On Oct. 2, Julie Campbell’s daughter escaped from The Moncton Hospital where she’d been admitted following an apparent suicide attempt.
The 15-year-old and two other young people overpowered the only nurse on duty in the provincial child/adolescent psychiatric unit and were later found at a nearby McDonald’s restaurant. The teen was returned to the unit and Campbell began a vigil there to prevent another escape.
During a CBC Radio interview on Oct. 6, Campbell noted some important realities about mental illness and the kind of care received by adolescents. One was the wait time for treatment.
Campbell was told that unless her family was willing to pay for the treatment themselves, her daughter would have to wait 12 months to be seen by a counsellor.
“In 12 months she’ll be dead,” Campbell said.
I was fortunate, for lack of a better word, to experience mental illness in the 1990s when there still seemed to be some money in health care budgets to provide adequate care, and hospitalisation when necessary, for people with serious mental illness. In my nine-year journey with depression (anorexia nervosa tagging along for three of those years) I spent a total of 80 weeks in hospital psychiatric wards and underwent many forms of psychological and psychiatric treatments. I only had to provide payment myself for a few sessions with a psychologist who wasn’t employed by the hospital.

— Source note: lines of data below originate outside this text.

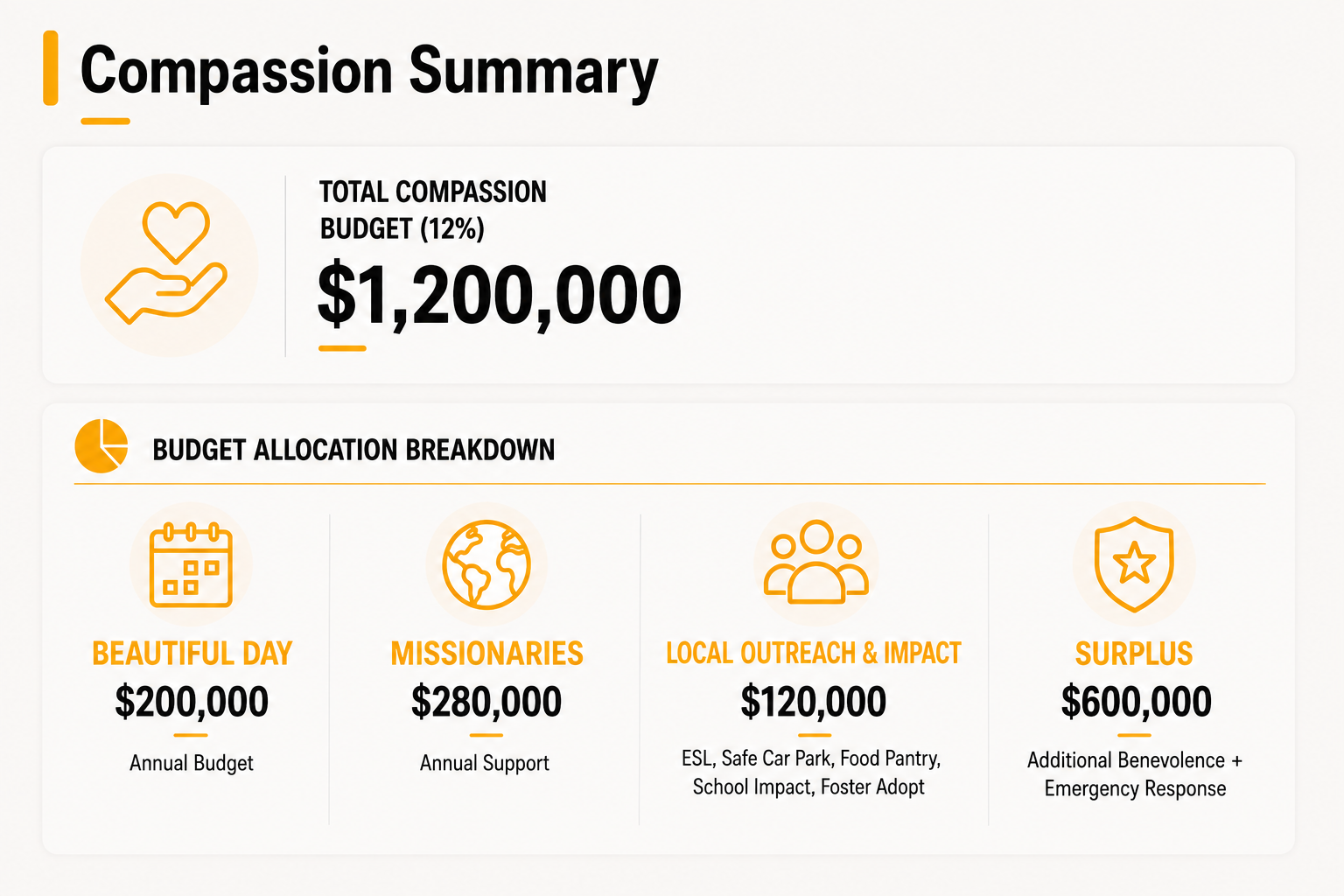Click the LOCAL OUTREACH & IMPACT heading
This screenshot has height=896, width=1344.
814,654

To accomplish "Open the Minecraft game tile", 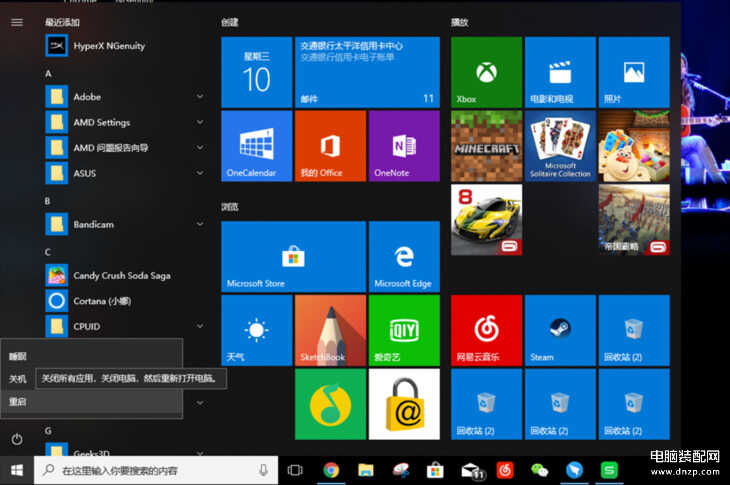I will pos(486,145).
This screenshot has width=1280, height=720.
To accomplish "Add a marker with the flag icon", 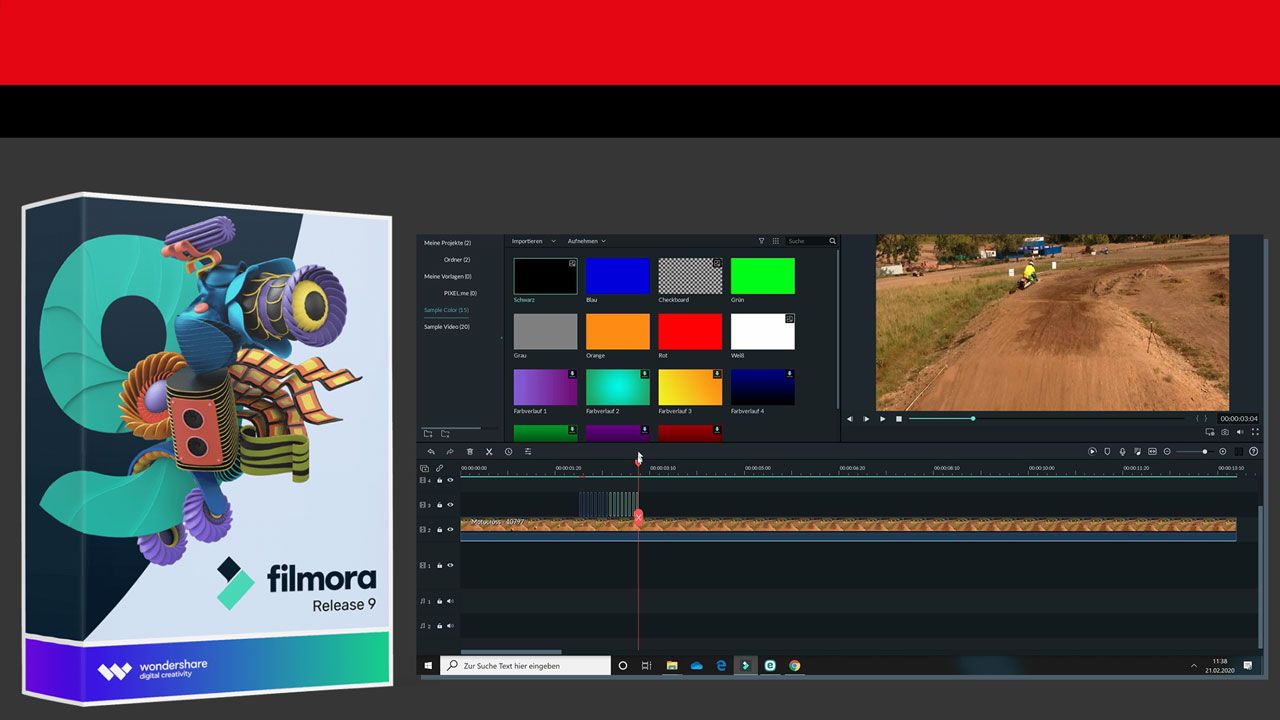I will (x=1107, y=451).
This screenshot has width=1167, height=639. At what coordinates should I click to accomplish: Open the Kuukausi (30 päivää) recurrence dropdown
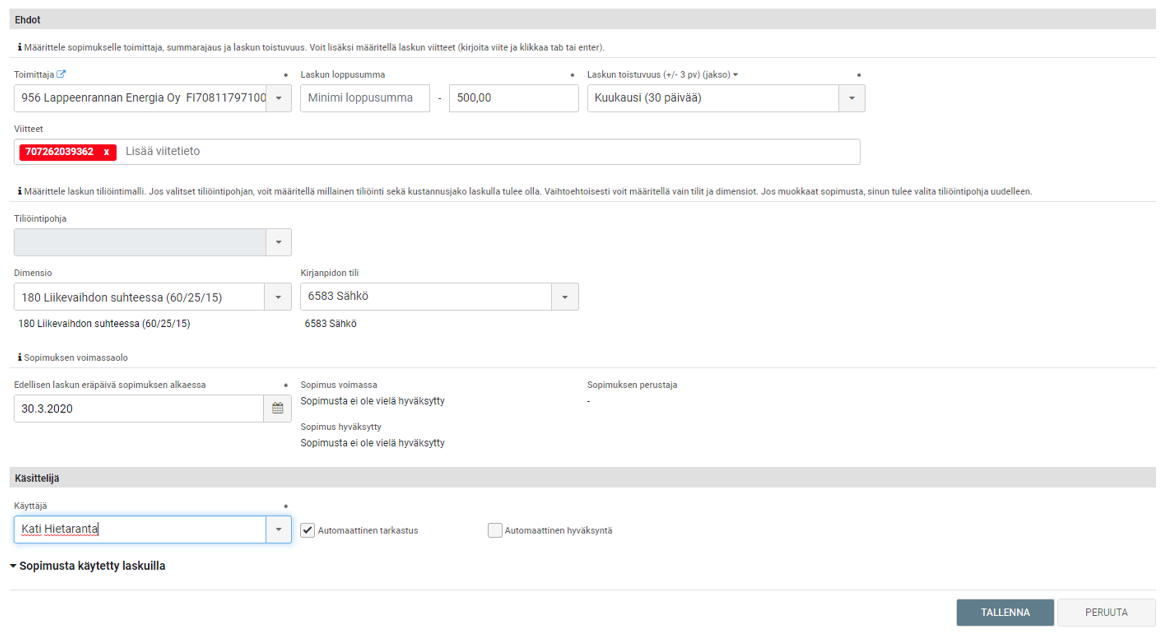point(851,98)
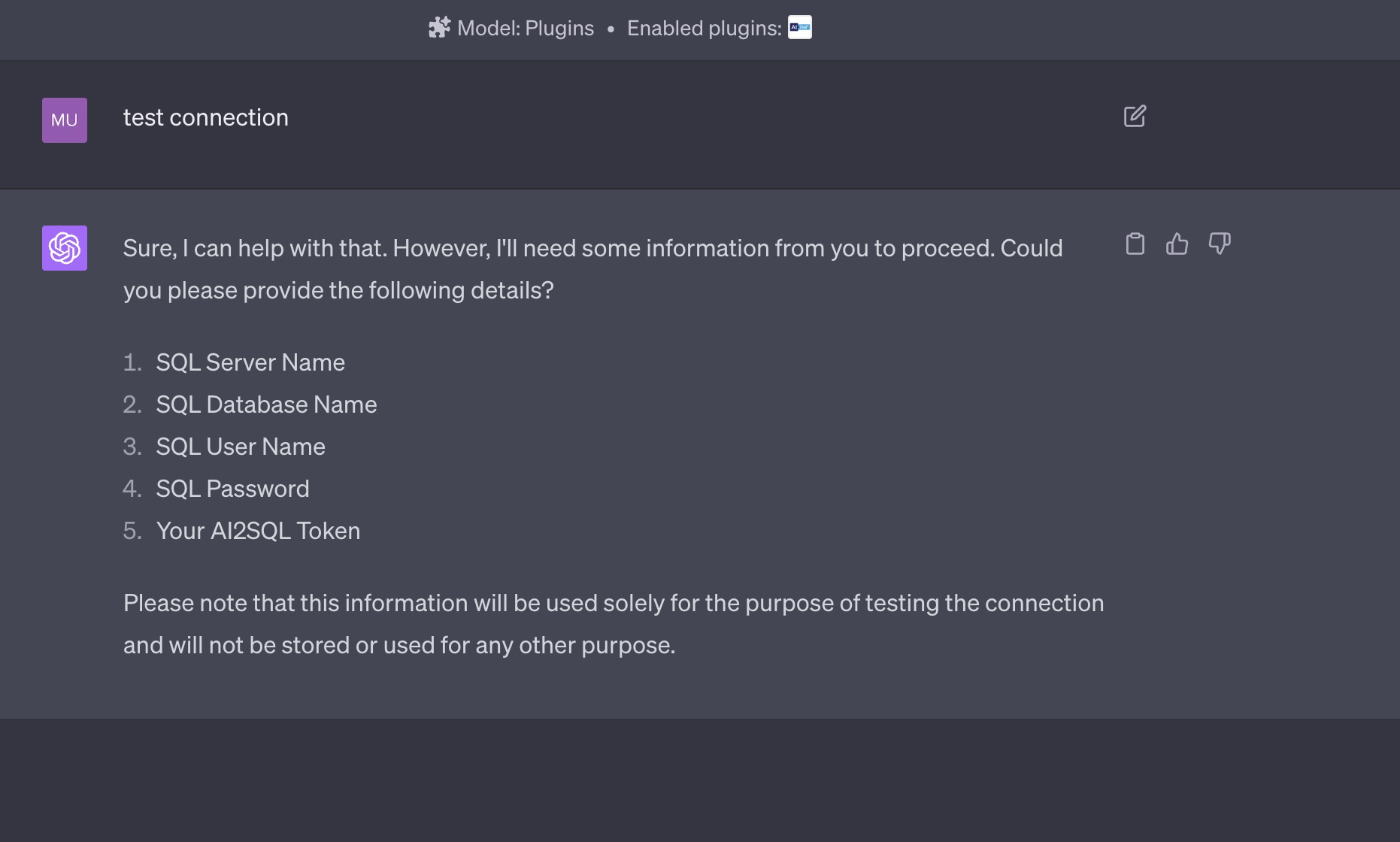Click the "provide the following details?" line

tap(338, 291)
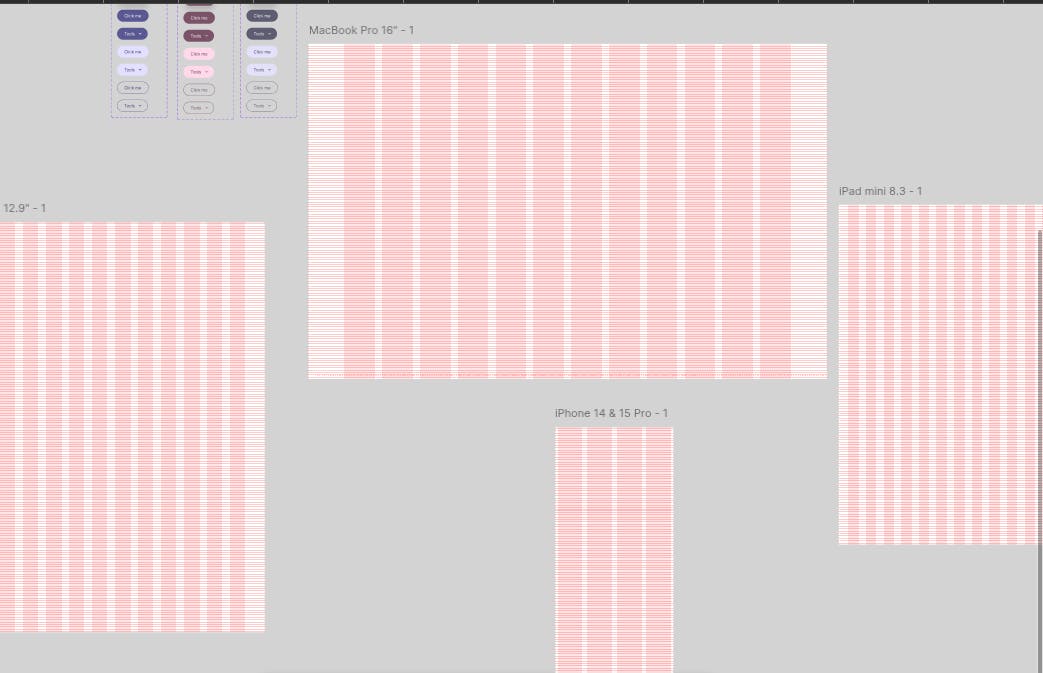The width and height of the screenshot is (1043, 673).
Task: Click the outlined Click me button
Action: pos(132,87)
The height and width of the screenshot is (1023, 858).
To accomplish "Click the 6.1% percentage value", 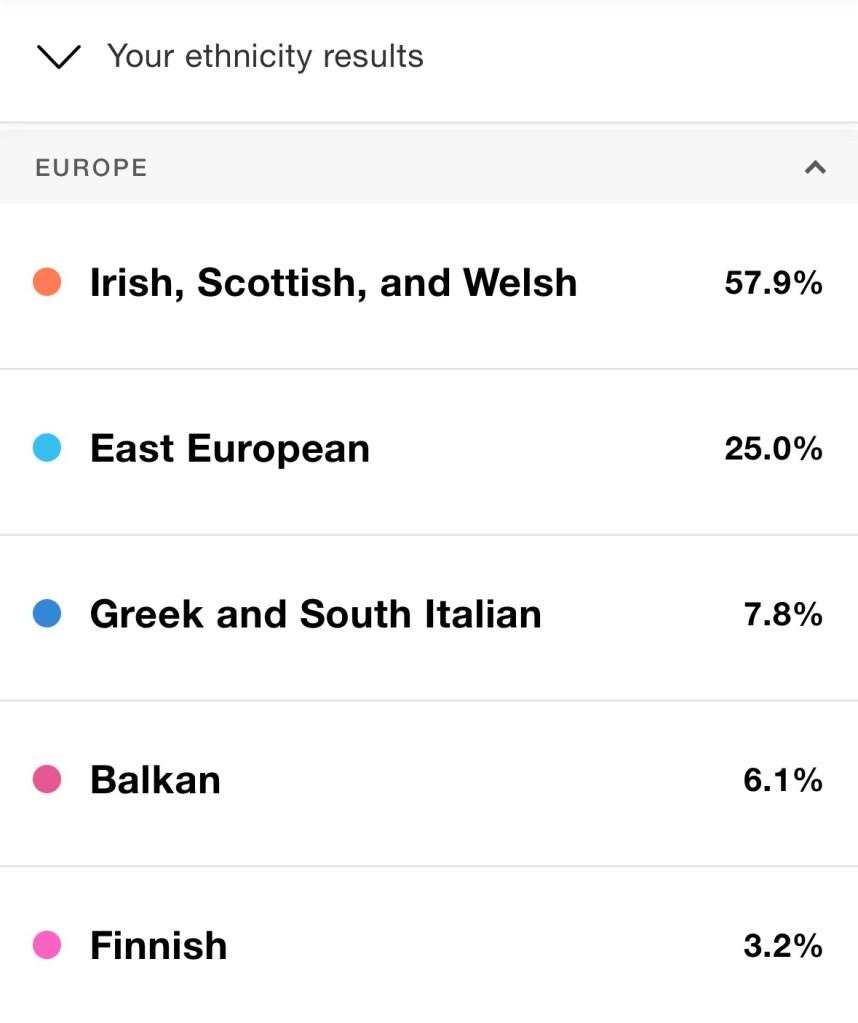I will pos(782,780).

But even while I was receiving excellent medical care, I was witnessing the beginnings of change. The most obvious was bed closures, when the psychiatric ward of the Saint John Regional Hospital went from two wings to one.
Over the years, as I’ve heard from people with mental illness who have not had their needs met by the health care system, I’ve come to recognise that psychiatric care in the nation has further eroded. Currently, only one third of Canadians requiring mental health services receive them. Just one in six Canadian children and adolescents with a mental illness will receive professional mental health care.
But the lack of available health care for people with mental illness is not the only issue. Lack of research is another.
Mental illness costs the Canadian economy $51 billion annually. Five of the ten leading causes of disability on the planet are mental illnesses (depression being the leading cause). Yet mental illness research receives less than four per cent of medical research funding.
The final issue—which may explain the lack of health care for, and research into, mental illness—is the fundamental one: Lack of respect.
The Universal Declaration of Human Rights recognises “the inherent dignity and…equal and inalienable rights of all members of the human family,” but it seems that having a mental illness often disqualifies people from being treated with dignity or equality in Canada.
While there are still uninformed individuals who look down on people with mental illness, there are also brave souls willing to risk reproach to help others. Like Erica Chamberlain, the student who shared her own experience with mental illness in The Aquinian on Oct. 4 (see “Mental Illness: A New Normal,” by Alyssa Mosher).
Maybe with more Julie Campbells and Erica Chamberlains willing to speak out about their experiences, myths will be dispelled, government priorities will change, and light will penetrate the shadows of segregation and stigma where the mentally ill are made to dwell.